Processes arrays based on content type:

import transmog as tm

data = {
    "product": {
        "name": "Laptop",
        "tags": ["electronics", "computers"],  # Simple array - kept as native
        "reviews": [  # Complex array - extracted to child table
            {"rating": 5, "comment": "Excellent"},
            {"rating": 4, "comment": "Good value"}
        ]
    }
}

result = tm.flatten(data, name="products")

print(result.main)
# [
#   {
#     'product_name': 'Laptop',
#     'product_tags': ['electronics', 'computers'],  # Native array
#     '_id': '...',
#     '_timestamp': '...'
#   }
# ]

print(result.tables["products_reviews"])
# [
#   {'rating': 5, 'comment': 'Excellent', '_parent_id': '...', '_id': '...'},
#   {'rating': 4, 'comment': 'Good value', '_parent_id': '...', '_id': '...'}
# ]

Simple arrays contain only primitive values (strings, numbers, booleans, null). Complex arrays contain objects or nested structures.

Tip

When to use SMART mode

Default choice for most use cases. Balances data normalization with simplicity by keeping simple lists inline while properly normalizing complex nested data.

SEPARATE Mode¶

Extract all arrays into child tables:

config = tm.TransmogConfig(array_mode=tm.ArrayMode.SEPARATE)
result = tm.flatten(data, name="products", config=config)

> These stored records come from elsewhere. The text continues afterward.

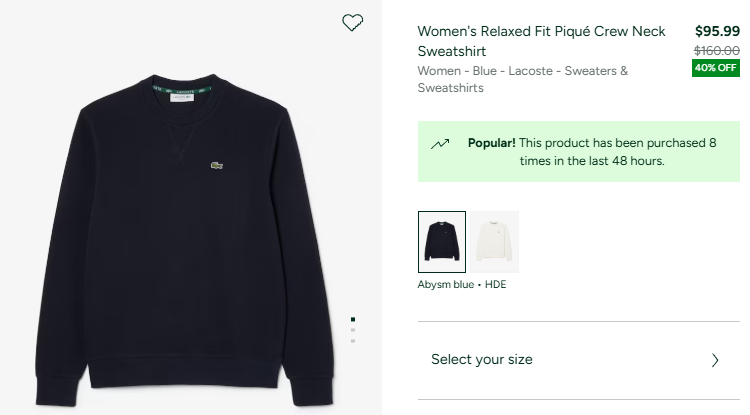
Task: Select the Abysm blue color swatch
Action: tap(441, 242)
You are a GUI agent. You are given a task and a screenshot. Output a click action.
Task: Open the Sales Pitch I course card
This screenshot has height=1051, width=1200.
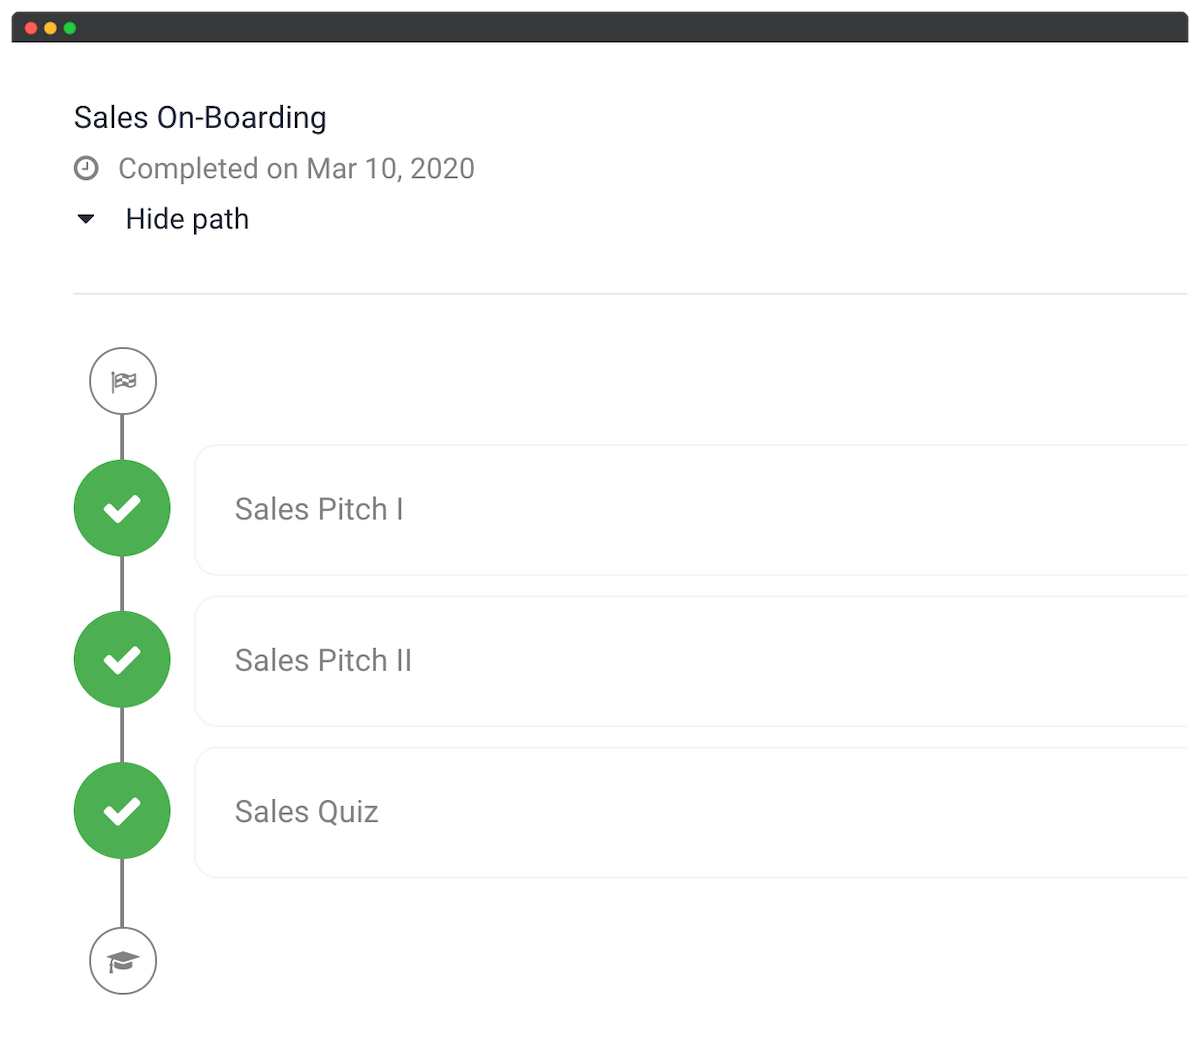tap(690, 510)
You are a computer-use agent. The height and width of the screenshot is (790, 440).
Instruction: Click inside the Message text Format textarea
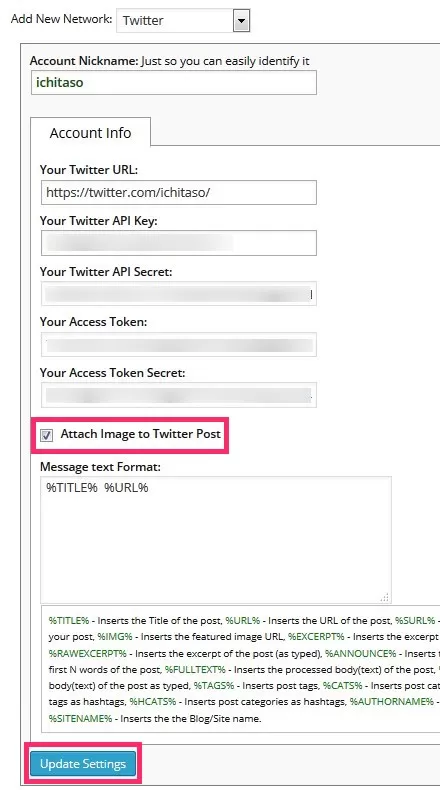216,540
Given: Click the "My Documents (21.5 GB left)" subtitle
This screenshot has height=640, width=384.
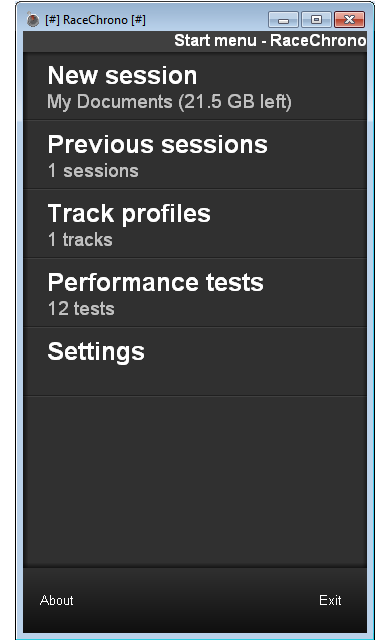Looking at the screenshot, I should [x=169, y=102].
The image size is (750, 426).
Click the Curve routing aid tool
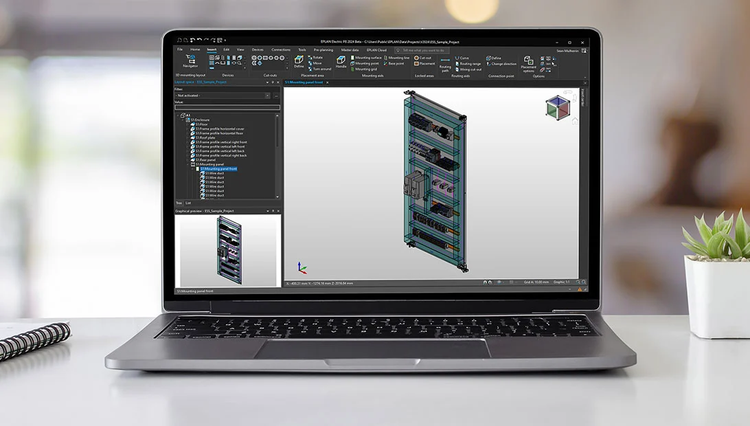[463, 57]
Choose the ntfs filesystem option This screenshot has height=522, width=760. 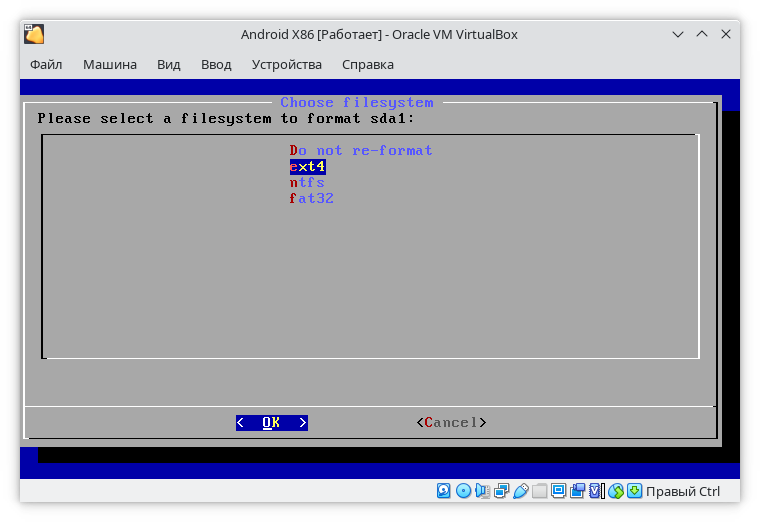(308, 183)
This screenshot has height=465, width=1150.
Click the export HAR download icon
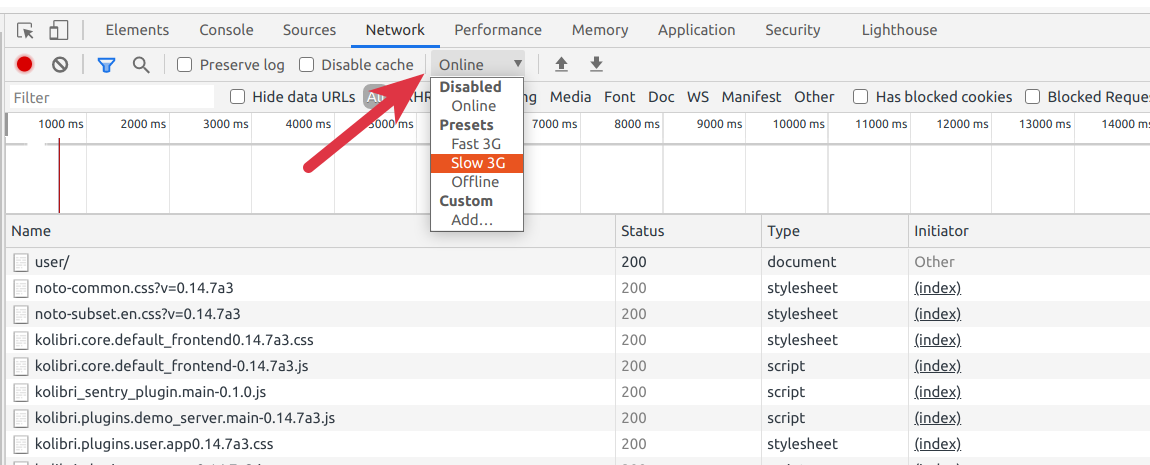point(596,65)
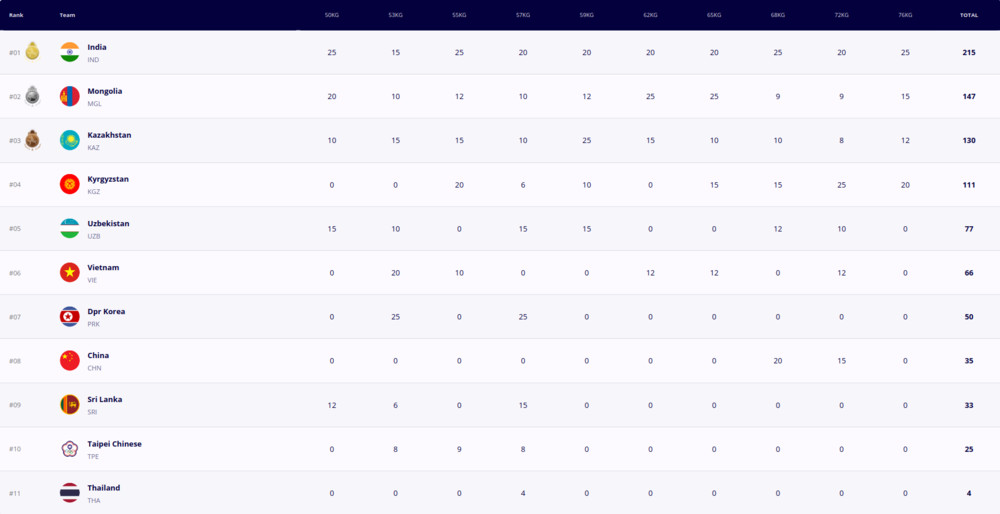
Task: Select the TOTAL column header
Action: tap(969, 15)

# All arrays become separate tables
print(result.tables.keys())
# ['products_tags', 'products_reviews']

Tip

When to use SEPARATE mode

Choose SEPARATE when:

Child records need to be queried independently
Building a fully normalized relational schema
Array items have their own identity or lifecycle
Performing analytics that aggregate across array items

INLINE Mode¶

Keep arrays as JSON strings:

config = tm.TransmogConfig(array_mode=tm.ArrayMode.INLINE)
result = tm.flatten(data, name="products", config=config)

print(result.main)
# [
#   {
#     'product_name': 'Laptop',
#     'product_tags': '["electronics", "computers"]',
#     'product_reviews': '[{"rating": 5, ...}]',
#     '_id': '...'
#   }
# ]

Tip

When to use INLINE mode

Choose INLINE when:

Arrays are treated as opaque blobs
Downstream systems parse JSON natively
Preserving exact array structure is important
Minimizing table count is a priority

SKIP Mode¶

Ignore arrays entirely:

config = tm.TransmogConfig(array_mode=tm.ArrayMode.SKIP)
result = tm.flatten(data, name="products", config=config)

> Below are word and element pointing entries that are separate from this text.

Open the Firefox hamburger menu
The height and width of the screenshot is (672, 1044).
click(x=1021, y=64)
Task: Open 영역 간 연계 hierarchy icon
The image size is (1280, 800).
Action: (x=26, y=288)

# Only scalar fields are included
print(result.main)
# [{'product_name': 'Laptop', '_id': '...'}]

Tip

When to use SKIP mode

Choose SKIP when:

Arrays are not relevant to the analysis
Extracting only top-level scalar fields
Reducing output size by excluding nested data

Nested Arrays¶

Arrays can contain objects with nested arrays, creating multi-level hierarchies:

data = {
    "company": "TechCorp",
    "departments": [
        {
            "name": "Engineering",
            "teams": [
                {"name": "Frontend", "size": 5},
                {"name": "Backend", "size": 8}
            ]
        }
    ]
}

config = tm.TransmogConfig(array_mode=tm.ArrayMode.SEPARATE)
result = tm.flatten(data, name="company", config=config)

# Creates multi-level hierarchy
print(list(result.all_tables.keys()))
# ['company', 'company_departments', 'company_departments_teams']

Each level maintains parent-child relationships through _parent_id fields.